* **PROBLEM 1**
In the Otto interview, rewrite the passage that begins at the words "Are you saying" and stops after "to change quickly.", changing "quickly" to "fast".
* **PROBLEM 2**
According to the Otto interview, why is the architecture team now more appreciated across the organization?

* **GIVEN TEXT**
News
9/20/2018
A total of 70 percent of our work today consists of making change possible
We spoke with Dr. Thomas Greutmann, Head of Enterprise Architecture at Otto and a speaker at our conference “EAM – Pointing the Way Forward for the Digital Transformation,” about the new role architecture now plays and how he and his team are making it possible to implement changes at Otto quickly, while at the same time maintaining a networked and well functioning IT landscape.
What’s going on with enterprise architecture today?
It seems to me at the moment that IT, and especially architecture, are splitting up into two groups. Up until a few years ago, architects were mainly the ones who focused on implementing the efficiency and optimization agenda at the companies where they worked. Technology was used primarily to optimize the existing business. A lot of new technologies and innovations were employed here, like CRM, BI, etc. However, again, the goal was always to improve the existing business. For a company like Otto, which is a retailer, the use of new technologies made it a better retailer. Now, however, a paradigm change has occurred at some companies. These companies no longer use technology only to improve their business but also to change their business model. For example, automakers today don’t just think about manufacturing cars; they also think about marketing mobility.
Has such a paradigm change taken place at Otto as well?
We are transforming Otto from a purely retail operation into a platform business. We want to remain a retailer, but we also want to make it possible for other companies to conduct their retail business online. This involves a completely different business model, which means that the way we define good IT and architecture has also changed completely.
Up until three years ago, efficiency, IT management, and architecture management were very important to us. We did a lot of monitoring, managing, and optimizing – but now it’s all about the speed of change. Being efficient is not enough to win in our market – we can only win if we are able to change rapidly.
This realization led us to conclude that we had to be able to change much more rapidly than ever before. With regard to architecture in particular, we had to completely restructure ourselves in terms of our organization and the technology we use. As an architect, I had to start viewing things as wrong that I had previously long viewed as right. Reusability – in other words having one system perform one function to the extent that this is possible – used to be considered good architecture. These days I need to allow redundancies to exist if I want to be fast. In other words, the entire value system relating to what constitutes good IT and good IT management has been turned on its head.
Are you saying that architecture has changed extensively in order to enable more changes to be made more rapidly?
Yes – because the primary goal is no longer efficiency but instead the ability to change quickly.
Here’s perhaps a dumb question: Does what you’re talking about still constitute enterprise architecture?
Yes, but we’re doing it differently now. In the past, our approach focused very strongly on planning. We defined a target and a roadmap to go with it and then spent five years implementing it. That approach was entirely okay up until two or three years ago. These days we utilize an incremental bottom-up approach. We focus on certain topics and we have teams that address them. We as architects work on an equal footing with these teams, which ultimately develop innovations that we make sure can be used with one another effectively. However, we no longer develop major plans that others implement and which we “defend” with governance measures. We support the teams and ensure the appropriate networks are in place. The interesting thing here is that this new interpretation of architecture has made us more appreciated throughout the entire organization. Our former governance function was extremely unpopular because everyone wanted their project to go through, but they had to pass through us first to get approval. That setup no longer exists. We work more closely with the organization and the teams, whereby all of us focus together on the major changes that need to be made. We also used to get bogged down in a lot of details, but 70 percent of our work today consists of making change possible.

(Rows from a screen grounding dataset)
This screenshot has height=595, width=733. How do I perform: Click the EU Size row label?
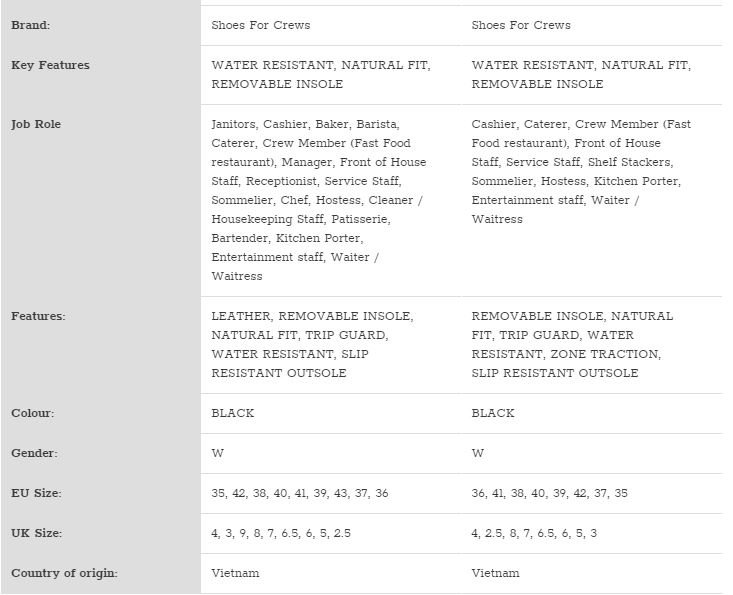click(x=36, y=493)
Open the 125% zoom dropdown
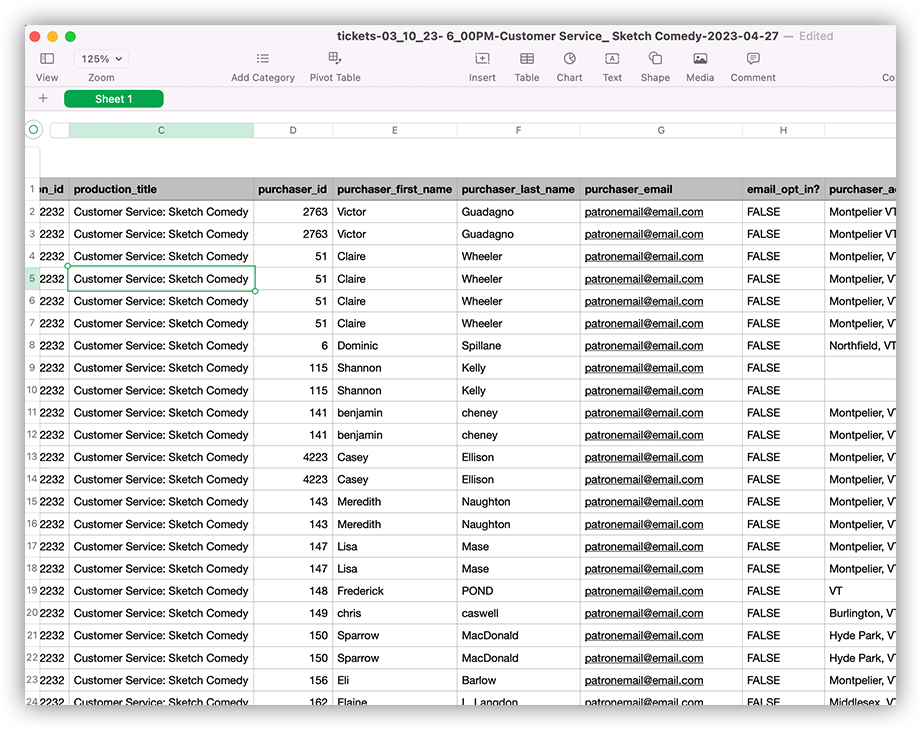The width and height of the screenshot is (921, 730). pyautogui.click(x=101, y=59)

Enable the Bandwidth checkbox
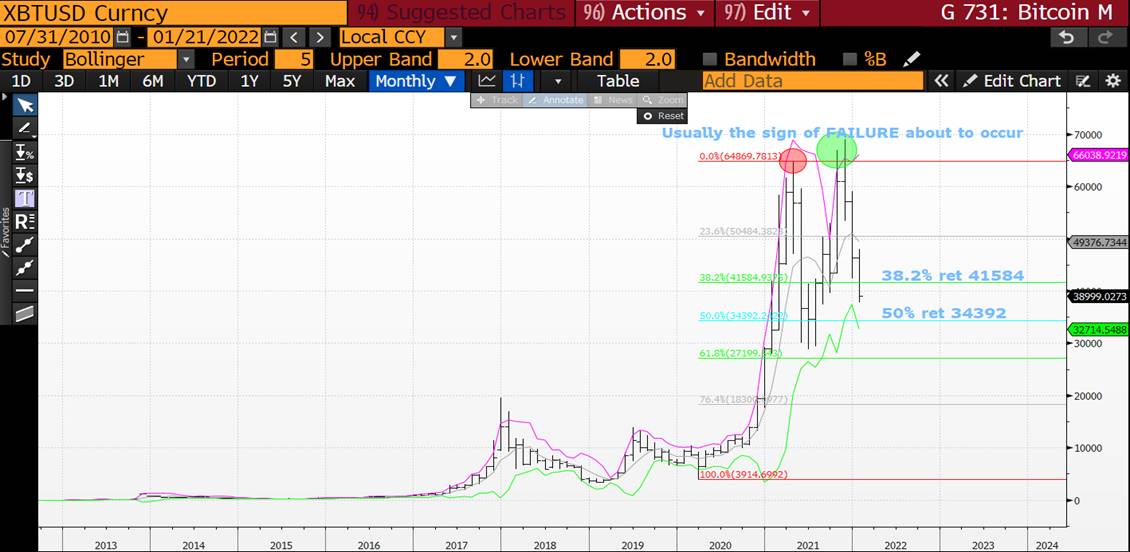tap(710, 60)
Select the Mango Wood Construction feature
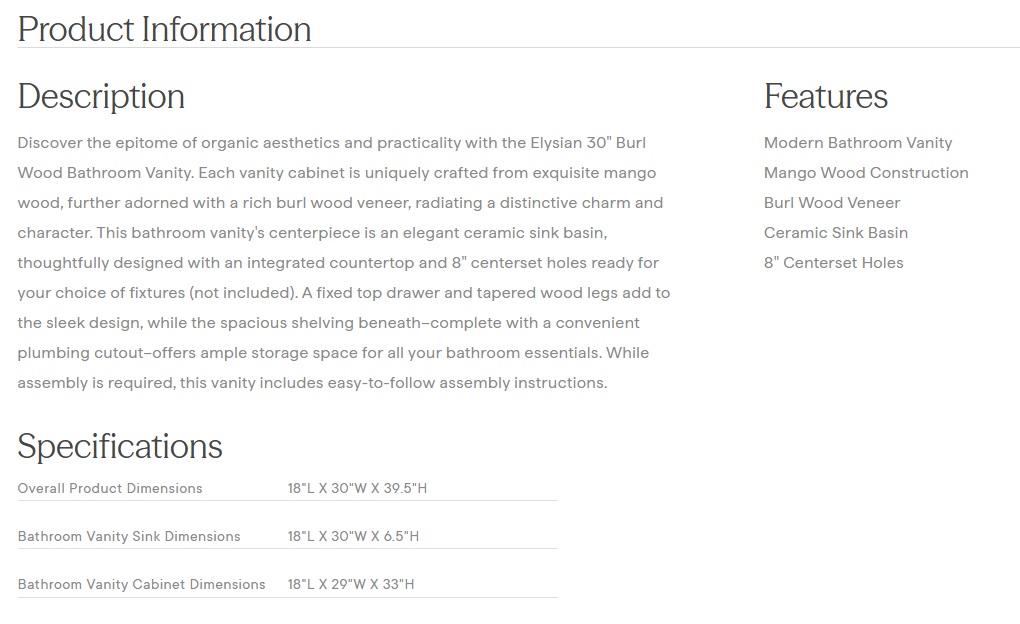This screenshot has width=1020, height=624. pyautogui.click(x=865, y=173)
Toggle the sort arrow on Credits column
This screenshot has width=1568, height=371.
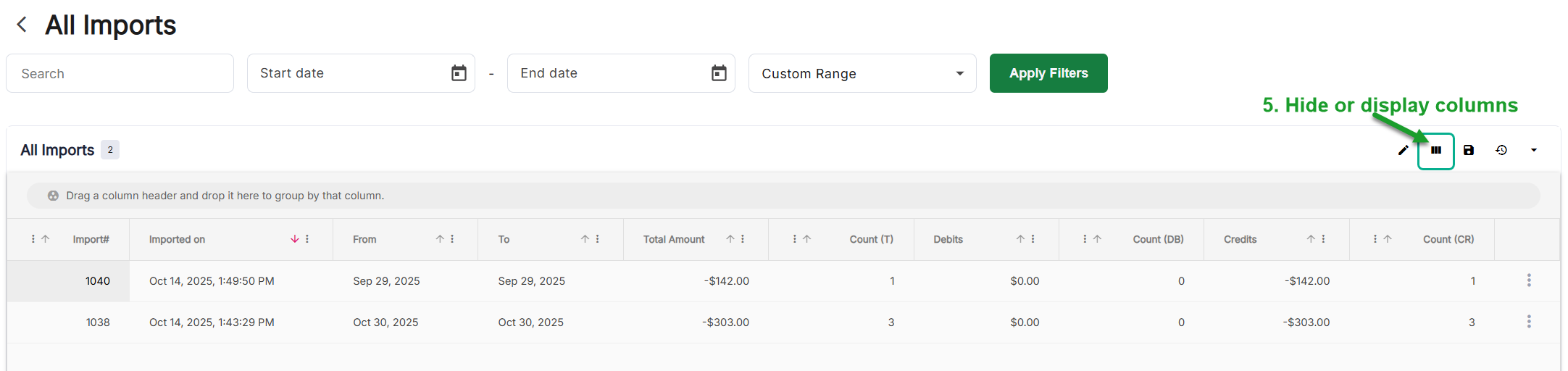[x=1311, y=239]
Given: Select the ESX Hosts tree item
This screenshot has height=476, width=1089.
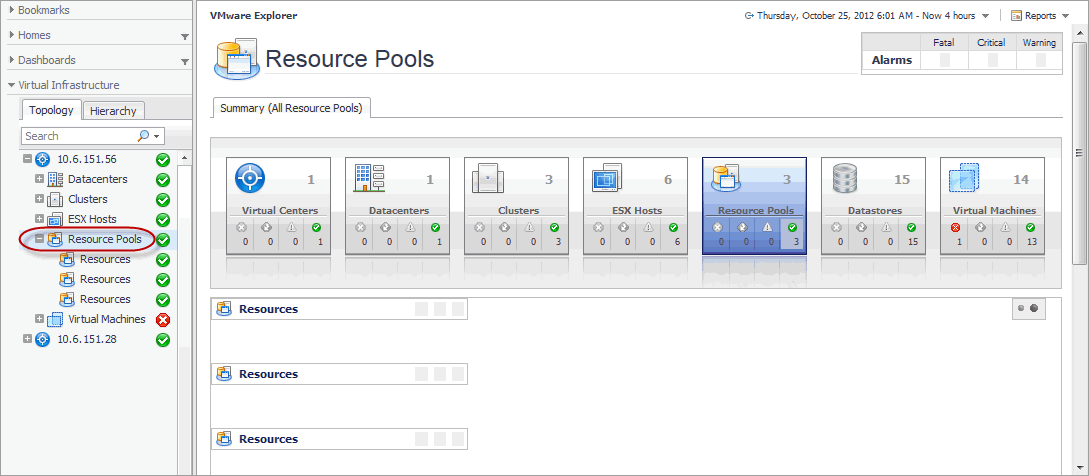Looking at the screenshot, I should (92, 220).
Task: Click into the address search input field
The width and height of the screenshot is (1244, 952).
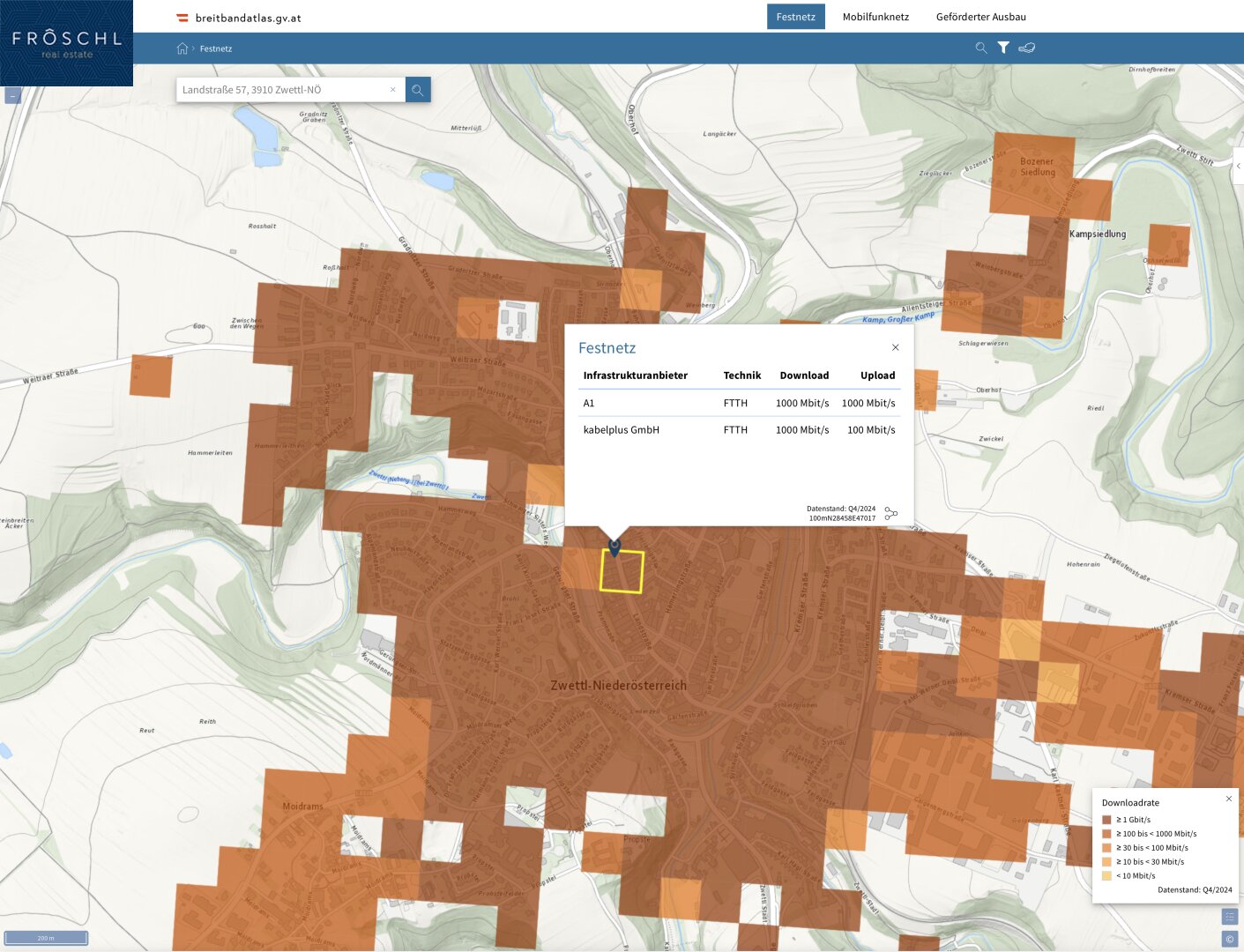Action: pos(282,90)
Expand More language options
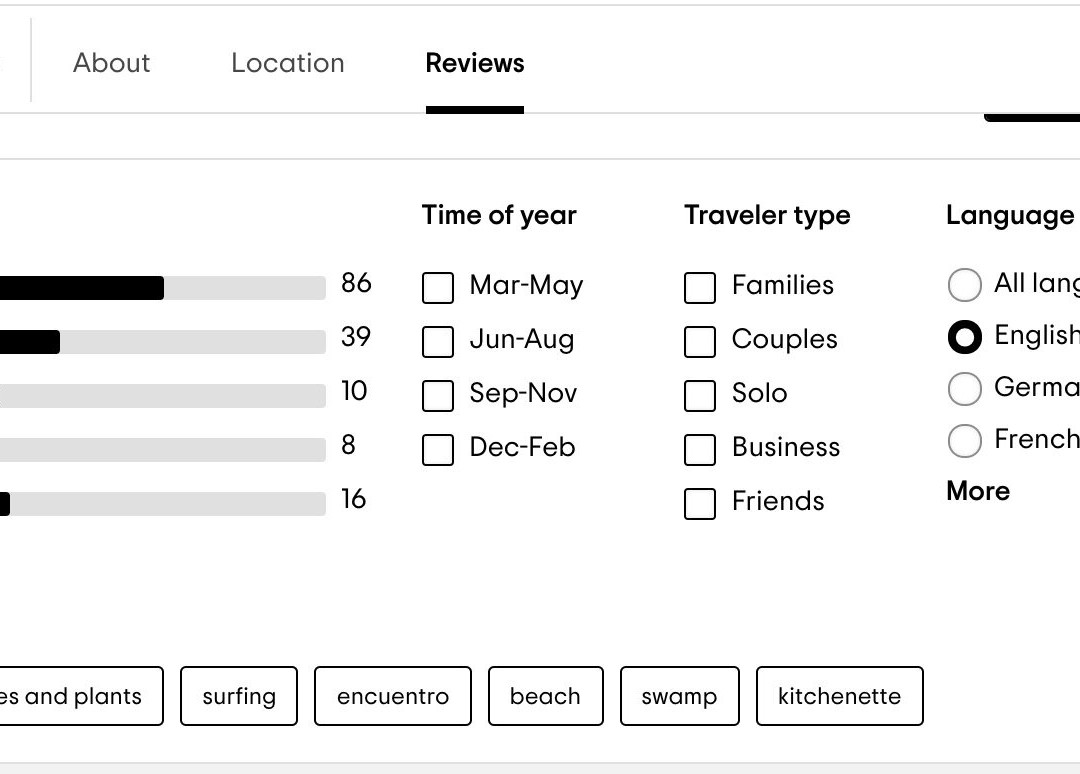Viewport: 1080px width, 774px height. (978, 491)
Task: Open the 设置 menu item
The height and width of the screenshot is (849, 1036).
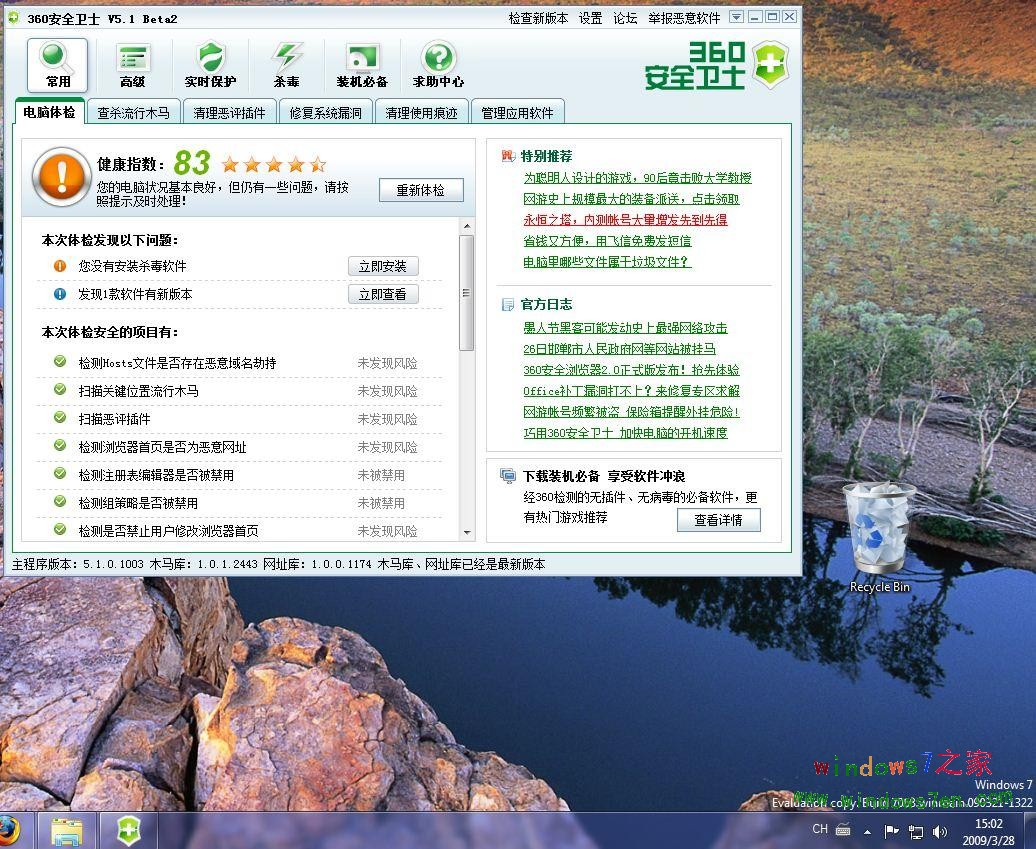Action: point(589,17)
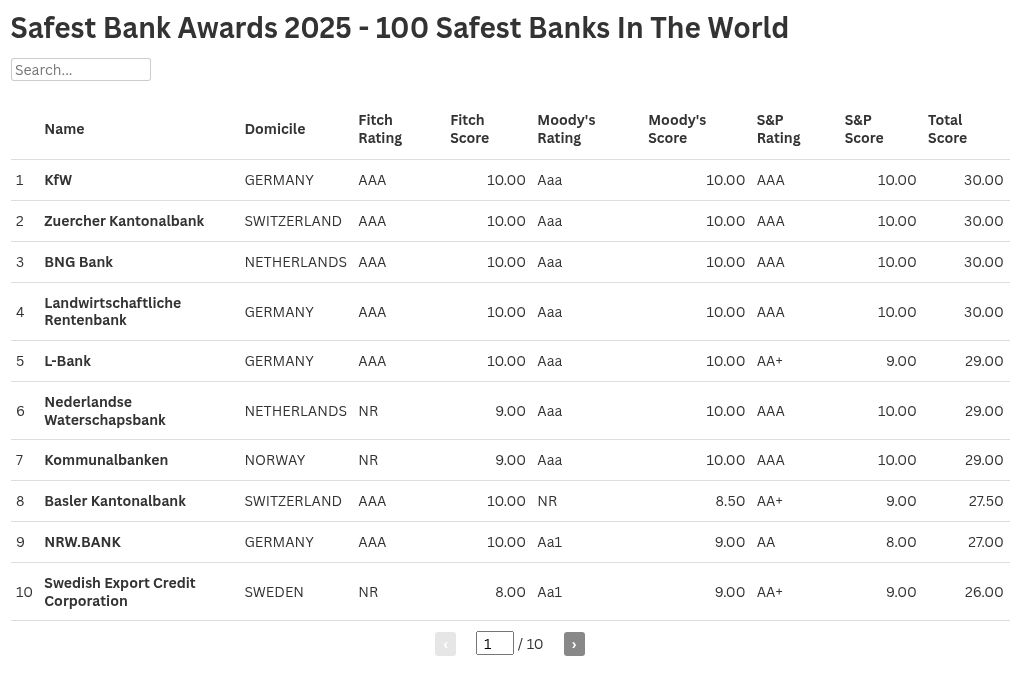Click the page number input box
The height and width of the screenshot is (676, 1020).
pos(494,644)
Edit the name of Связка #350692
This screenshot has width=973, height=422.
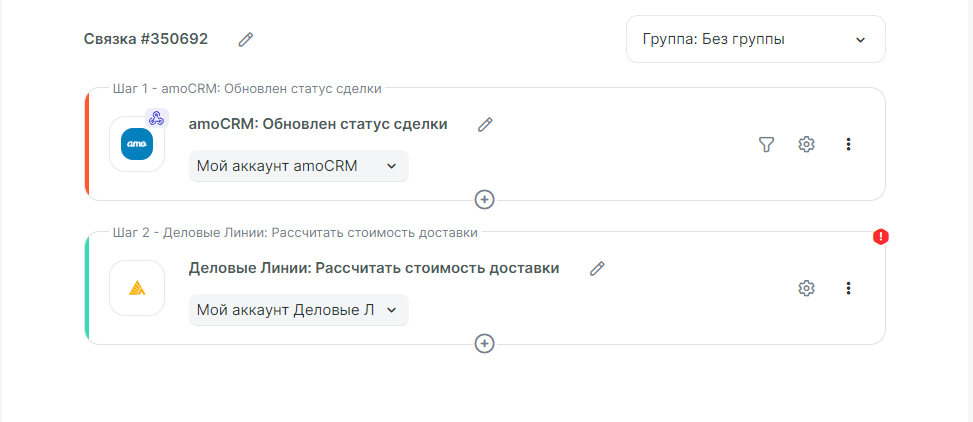tap(246, 39)
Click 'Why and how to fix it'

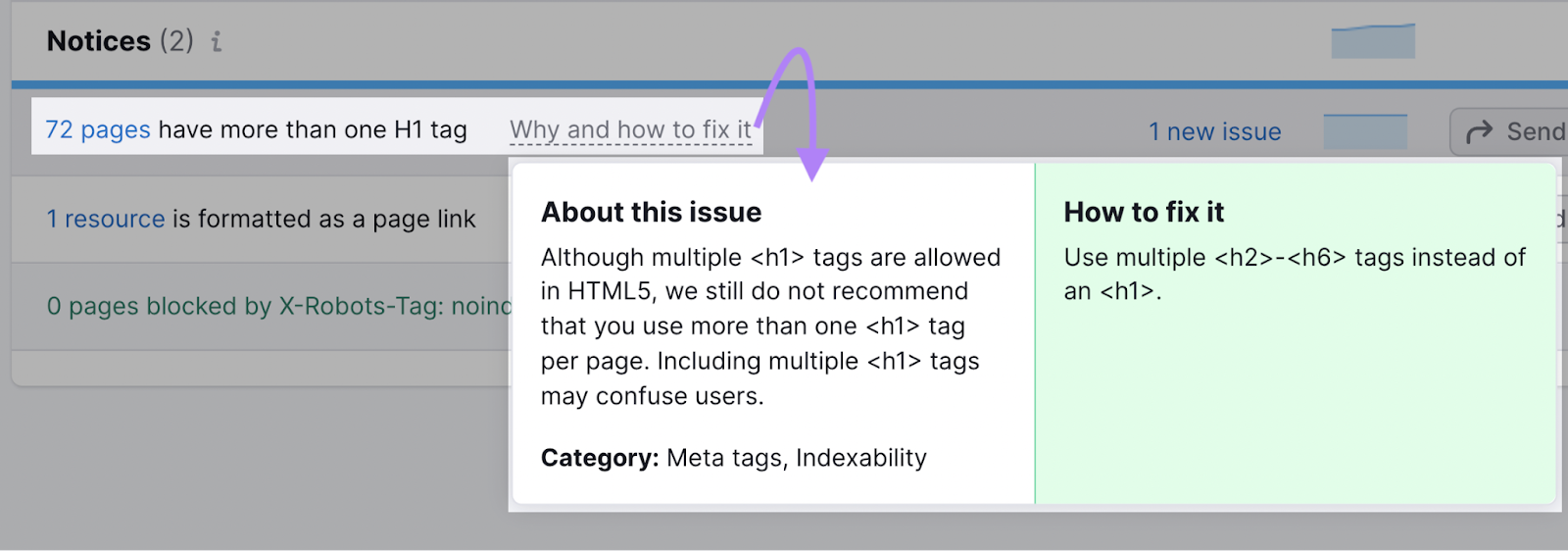[x=630, y=130]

* **WRITTEN REPLY 1**
Are you saying that architecture has changed extensively in order to enable more changes to be made more rapidly?
Yes – because the primary goal is no longer efficiency but instead the ability to change fast.

* **WRITTEN REPLY 2**
Its old governance role was very unpopular: everyone wanted their projects to go through, but they first had to pass through the architects to get approval. That setup no longer exists. The architects now support the teams and work more closely with them on the major changes.